(Assignment) All lines with the word "help" must be pulled from the entries below.

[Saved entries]
=== Section Start ===

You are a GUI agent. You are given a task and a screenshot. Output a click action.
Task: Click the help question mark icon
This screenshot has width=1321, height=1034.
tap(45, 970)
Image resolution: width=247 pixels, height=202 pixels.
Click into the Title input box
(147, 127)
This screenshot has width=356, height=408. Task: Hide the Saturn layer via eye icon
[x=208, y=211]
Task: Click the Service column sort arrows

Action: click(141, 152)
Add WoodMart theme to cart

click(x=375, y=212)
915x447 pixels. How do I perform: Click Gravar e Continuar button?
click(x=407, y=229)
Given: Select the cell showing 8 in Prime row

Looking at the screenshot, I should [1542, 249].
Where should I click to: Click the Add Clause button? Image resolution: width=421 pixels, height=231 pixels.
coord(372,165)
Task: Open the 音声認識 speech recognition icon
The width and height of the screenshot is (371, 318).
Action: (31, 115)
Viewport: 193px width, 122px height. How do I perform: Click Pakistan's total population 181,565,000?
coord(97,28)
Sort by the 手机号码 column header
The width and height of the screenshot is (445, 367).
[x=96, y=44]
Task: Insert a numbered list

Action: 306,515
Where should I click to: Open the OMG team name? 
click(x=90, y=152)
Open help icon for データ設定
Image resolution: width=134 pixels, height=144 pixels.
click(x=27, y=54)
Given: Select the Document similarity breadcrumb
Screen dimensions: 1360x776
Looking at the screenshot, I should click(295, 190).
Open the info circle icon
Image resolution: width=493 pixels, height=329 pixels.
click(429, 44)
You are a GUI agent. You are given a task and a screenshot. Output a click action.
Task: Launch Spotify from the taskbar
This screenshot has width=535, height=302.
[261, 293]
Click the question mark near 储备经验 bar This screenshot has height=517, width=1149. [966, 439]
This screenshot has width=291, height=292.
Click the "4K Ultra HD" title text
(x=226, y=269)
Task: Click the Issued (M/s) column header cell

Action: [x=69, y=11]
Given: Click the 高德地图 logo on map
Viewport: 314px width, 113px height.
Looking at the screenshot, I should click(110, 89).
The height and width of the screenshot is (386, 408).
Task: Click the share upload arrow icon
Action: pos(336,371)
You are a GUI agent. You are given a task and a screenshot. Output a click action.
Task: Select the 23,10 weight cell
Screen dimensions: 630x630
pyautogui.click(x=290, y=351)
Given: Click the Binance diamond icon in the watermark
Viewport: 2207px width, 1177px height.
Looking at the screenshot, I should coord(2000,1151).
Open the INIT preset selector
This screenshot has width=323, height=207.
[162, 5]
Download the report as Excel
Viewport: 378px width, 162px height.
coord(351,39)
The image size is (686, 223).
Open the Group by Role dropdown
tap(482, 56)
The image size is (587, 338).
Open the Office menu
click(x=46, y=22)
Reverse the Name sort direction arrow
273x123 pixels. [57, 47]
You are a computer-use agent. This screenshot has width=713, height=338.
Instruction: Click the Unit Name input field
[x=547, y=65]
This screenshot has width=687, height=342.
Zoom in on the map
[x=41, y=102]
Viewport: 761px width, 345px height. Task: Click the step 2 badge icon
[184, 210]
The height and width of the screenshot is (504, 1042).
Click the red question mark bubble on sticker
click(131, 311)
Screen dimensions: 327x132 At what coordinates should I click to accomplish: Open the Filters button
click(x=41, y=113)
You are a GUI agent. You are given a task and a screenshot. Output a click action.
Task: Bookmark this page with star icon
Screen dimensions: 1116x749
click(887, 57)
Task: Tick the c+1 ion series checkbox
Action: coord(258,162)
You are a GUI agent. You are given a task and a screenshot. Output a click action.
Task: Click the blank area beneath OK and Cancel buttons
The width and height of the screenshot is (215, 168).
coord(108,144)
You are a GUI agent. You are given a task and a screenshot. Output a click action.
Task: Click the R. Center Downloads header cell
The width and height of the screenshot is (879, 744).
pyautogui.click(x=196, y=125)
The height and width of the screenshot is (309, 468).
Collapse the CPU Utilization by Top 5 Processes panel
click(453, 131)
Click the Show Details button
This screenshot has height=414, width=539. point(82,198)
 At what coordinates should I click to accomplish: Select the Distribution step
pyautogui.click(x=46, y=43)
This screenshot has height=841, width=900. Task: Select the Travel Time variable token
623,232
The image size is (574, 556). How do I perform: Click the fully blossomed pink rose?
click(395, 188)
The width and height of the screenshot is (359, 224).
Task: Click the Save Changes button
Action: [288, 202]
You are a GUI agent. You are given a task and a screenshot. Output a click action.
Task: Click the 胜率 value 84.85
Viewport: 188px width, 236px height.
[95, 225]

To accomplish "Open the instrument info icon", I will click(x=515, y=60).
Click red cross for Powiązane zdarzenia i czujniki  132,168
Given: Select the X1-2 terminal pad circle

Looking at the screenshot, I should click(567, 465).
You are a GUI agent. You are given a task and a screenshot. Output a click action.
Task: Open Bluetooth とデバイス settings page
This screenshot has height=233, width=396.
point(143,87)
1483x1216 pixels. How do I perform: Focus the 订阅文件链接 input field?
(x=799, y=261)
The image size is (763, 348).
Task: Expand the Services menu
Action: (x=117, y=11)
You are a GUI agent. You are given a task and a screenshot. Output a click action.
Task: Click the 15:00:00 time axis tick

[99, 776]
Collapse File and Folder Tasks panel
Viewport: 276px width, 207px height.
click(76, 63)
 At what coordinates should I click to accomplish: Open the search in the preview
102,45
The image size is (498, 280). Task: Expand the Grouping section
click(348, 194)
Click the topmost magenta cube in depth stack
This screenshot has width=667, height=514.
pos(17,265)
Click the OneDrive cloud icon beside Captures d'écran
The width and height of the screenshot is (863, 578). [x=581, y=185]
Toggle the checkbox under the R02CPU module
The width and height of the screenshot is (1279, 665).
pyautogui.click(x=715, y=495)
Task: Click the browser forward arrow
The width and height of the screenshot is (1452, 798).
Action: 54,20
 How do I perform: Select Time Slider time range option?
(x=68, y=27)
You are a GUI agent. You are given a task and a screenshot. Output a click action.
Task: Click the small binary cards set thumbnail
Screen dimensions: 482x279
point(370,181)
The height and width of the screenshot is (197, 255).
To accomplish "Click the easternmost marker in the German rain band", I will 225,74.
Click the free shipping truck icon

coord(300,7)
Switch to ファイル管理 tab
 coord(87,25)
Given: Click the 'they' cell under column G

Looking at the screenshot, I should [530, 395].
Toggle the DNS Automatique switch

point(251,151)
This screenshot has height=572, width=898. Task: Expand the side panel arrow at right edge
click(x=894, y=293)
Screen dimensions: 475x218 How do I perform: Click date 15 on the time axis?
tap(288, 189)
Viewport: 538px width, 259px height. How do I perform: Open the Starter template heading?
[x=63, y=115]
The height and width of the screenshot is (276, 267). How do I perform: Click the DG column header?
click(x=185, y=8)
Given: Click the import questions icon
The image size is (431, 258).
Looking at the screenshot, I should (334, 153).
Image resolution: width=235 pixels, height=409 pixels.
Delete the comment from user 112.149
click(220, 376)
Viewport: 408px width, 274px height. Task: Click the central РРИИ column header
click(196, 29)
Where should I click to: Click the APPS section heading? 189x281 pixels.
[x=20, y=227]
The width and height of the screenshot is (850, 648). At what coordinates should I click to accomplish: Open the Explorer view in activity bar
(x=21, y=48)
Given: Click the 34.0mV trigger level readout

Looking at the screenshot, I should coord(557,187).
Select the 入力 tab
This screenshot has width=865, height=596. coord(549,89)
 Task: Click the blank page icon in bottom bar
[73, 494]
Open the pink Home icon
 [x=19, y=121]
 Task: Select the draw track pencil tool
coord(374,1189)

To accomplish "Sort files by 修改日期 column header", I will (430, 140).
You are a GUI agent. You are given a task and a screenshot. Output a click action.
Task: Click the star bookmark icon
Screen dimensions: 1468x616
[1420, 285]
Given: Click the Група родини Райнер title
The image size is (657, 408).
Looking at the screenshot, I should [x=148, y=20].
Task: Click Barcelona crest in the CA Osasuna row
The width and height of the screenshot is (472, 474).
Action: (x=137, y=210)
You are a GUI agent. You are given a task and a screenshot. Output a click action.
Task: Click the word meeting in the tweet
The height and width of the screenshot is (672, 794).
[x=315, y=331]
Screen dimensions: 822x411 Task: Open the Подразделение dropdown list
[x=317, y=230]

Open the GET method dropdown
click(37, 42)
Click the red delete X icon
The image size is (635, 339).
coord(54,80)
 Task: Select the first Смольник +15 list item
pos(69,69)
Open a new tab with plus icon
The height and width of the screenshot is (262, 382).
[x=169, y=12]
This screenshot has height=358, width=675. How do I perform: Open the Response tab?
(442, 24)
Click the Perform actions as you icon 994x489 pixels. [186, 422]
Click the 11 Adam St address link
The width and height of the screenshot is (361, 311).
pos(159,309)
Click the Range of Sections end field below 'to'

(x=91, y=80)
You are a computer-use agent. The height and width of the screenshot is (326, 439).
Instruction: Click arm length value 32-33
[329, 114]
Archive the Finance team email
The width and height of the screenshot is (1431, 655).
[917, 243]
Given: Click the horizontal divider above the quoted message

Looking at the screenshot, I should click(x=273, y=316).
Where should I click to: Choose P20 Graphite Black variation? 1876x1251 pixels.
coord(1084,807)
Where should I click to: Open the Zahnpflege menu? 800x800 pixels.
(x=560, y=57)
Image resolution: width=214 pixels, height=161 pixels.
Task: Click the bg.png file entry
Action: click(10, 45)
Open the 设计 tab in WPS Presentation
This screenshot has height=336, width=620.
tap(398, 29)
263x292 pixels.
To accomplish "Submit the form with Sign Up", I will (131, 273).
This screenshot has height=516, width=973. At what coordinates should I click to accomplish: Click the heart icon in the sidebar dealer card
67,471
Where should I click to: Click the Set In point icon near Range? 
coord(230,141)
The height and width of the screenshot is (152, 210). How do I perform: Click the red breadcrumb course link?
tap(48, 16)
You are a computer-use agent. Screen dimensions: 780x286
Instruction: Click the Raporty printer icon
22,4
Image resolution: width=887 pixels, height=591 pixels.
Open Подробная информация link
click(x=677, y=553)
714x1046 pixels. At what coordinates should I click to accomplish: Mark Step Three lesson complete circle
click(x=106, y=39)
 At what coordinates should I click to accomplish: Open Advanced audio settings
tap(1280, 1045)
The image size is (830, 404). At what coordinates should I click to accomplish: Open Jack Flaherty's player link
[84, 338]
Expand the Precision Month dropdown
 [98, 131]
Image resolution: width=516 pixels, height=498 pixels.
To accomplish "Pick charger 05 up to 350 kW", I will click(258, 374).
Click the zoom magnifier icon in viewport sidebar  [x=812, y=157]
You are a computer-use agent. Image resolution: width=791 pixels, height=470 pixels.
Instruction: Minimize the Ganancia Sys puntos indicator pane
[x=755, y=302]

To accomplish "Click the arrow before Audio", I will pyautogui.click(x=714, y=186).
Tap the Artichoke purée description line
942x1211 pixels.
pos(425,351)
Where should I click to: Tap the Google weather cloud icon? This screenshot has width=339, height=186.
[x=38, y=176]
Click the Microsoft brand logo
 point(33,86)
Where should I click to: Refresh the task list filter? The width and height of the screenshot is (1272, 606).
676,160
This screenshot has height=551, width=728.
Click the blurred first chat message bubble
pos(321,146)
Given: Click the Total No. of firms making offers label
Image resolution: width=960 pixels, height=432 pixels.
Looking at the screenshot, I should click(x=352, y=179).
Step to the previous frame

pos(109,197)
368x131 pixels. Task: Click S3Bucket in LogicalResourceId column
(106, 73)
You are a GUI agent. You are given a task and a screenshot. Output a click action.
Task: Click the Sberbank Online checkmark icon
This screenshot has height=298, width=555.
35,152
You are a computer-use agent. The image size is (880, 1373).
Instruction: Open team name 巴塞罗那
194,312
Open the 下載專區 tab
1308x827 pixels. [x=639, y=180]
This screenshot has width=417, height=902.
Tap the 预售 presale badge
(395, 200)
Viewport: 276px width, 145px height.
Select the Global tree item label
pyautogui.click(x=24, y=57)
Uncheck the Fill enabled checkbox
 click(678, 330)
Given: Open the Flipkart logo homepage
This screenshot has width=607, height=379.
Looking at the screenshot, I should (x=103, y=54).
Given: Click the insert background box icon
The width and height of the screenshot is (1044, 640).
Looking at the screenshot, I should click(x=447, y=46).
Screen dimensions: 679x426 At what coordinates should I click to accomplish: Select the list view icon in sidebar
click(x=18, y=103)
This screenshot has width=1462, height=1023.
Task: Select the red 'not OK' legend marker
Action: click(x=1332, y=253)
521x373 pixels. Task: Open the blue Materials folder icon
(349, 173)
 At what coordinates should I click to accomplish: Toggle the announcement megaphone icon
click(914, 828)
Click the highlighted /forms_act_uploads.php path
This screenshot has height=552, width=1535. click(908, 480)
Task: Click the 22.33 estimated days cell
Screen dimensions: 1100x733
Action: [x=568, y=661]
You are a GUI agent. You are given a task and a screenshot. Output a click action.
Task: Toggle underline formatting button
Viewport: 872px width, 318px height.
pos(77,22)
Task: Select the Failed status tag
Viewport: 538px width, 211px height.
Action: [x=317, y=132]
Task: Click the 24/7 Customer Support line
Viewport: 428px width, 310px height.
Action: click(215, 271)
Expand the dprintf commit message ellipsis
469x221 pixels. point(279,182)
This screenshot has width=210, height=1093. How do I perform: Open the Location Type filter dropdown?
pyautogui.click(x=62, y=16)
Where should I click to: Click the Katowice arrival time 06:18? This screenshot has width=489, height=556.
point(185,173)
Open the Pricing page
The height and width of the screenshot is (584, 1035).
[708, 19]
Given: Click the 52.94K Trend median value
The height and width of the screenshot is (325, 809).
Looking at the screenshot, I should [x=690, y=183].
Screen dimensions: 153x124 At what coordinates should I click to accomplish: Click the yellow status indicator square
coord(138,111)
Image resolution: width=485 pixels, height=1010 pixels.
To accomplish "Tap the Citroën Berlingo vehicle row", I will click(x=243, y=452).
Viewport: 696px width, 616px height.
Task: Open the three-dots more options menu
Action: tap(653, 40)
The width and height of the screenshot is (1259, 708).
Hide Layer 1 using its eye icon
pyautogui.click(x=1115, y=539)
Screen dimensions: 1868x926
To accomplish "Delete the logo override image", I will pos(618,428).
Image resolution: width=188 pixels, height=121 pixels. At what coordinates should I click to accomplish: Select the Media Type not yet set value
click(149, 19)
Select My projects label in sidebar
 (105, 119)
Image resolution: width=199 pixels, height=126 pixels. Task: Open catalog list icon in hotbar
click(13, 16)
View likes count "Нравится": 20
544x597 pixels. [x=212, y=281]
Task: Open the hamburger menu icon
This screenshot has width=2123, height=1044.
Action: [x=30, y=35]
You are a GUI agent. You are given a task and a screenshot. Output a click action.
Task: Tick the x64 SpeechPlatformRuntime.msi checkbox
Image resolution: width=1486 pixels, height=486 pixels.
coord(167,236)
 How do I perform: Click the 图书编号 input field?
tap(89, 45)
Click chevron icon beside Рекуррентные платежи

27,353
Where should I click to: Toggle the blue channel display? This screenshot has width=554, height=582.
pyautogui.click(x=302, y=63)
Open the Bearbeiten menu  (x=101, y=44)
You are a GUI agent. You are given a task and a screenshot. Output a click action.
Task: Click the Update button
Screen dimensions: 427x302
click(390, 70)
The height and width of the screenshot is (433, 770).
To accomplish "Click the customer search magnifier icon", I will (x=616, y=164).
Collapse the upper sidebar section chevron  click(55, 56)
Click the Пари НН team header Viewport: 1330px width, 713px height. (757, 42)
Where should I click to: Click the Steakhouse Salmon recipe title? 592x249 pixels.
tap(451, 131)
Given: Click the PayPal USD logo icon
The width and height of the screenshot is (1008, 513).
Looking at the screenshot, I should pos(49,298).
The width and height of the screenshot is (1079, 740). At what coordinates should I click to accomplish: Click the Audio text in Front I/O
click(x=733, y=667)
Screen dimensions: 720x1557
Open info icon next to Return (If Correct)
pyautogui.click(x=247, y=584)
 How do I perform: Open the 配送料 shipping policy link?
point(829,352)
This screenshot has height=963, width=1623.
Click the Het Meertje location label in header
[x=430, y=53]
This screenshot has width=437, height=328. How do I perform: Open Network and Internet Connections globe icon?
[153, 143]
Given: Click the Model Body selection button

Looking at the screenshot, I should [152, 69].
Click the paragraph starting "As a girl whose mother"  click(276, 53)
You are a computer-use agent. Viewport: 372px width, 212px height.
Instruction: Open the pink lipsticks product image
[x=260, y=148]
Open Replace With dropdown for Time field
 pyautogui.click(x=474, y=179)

=== Section End ===

(Answer for this exercise)
Task: Click the help question mark icon
Open help icon for データ設定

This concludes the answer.